### Information supplied
┌──

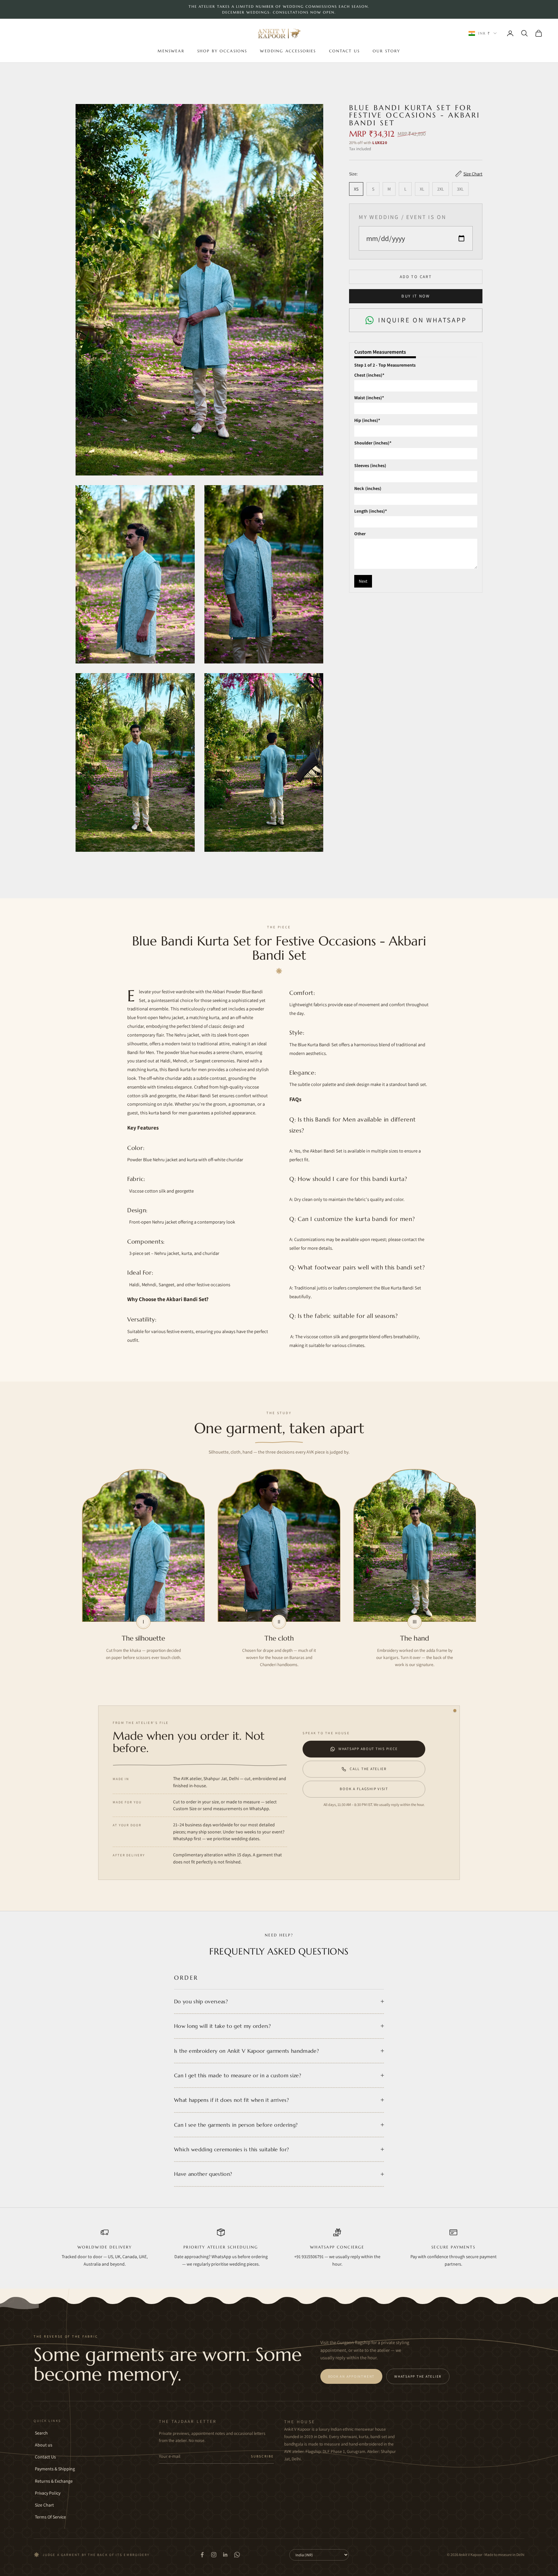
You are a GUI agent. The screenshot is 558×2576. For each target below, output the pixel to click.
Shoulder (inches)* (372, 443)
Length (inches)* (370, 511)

└──
┌──

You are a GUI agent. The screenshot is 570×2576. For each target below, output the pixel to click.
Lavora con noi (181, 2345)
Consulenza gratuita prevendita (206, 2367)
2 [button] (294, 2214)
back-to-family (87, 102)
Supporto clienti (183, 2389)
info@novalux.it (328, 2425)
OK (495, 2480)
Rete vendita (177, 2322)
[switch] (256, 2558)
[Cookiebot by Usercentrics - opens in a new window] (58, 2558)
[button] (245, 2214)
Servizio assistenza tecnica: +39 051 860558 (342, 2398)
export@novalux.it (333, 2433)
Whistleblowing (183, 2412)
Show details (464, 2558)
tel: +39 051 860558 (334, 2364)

└──

### Task prompt
Please return only the lines above, starting at the line that has "back-to-family (87, 102)" and ending at the line that has "tel: +39 051 860558 (334, 2364)", keeping both and leaving each one unchanged.

### Response to this task
back-to-family (87, 102)
Supporto clienti (183, 2389)
info@novalux.it (328, 2425)
OK (495, 2480)
Rete vendita (177, 2322)
[switch] (256, 2558)
[Cookiebot by Usercentrics - opens in a new window] (58, 2558)
[button] (245, 2214)
Servizio assistenza tecnica: +39 051 860558 (342, 2398)
export@novalux.it (333, 2433)
Whistleblowing (183, 2412)
Show details (464, 2558)
tel: +39 051 860558 (334, 2364)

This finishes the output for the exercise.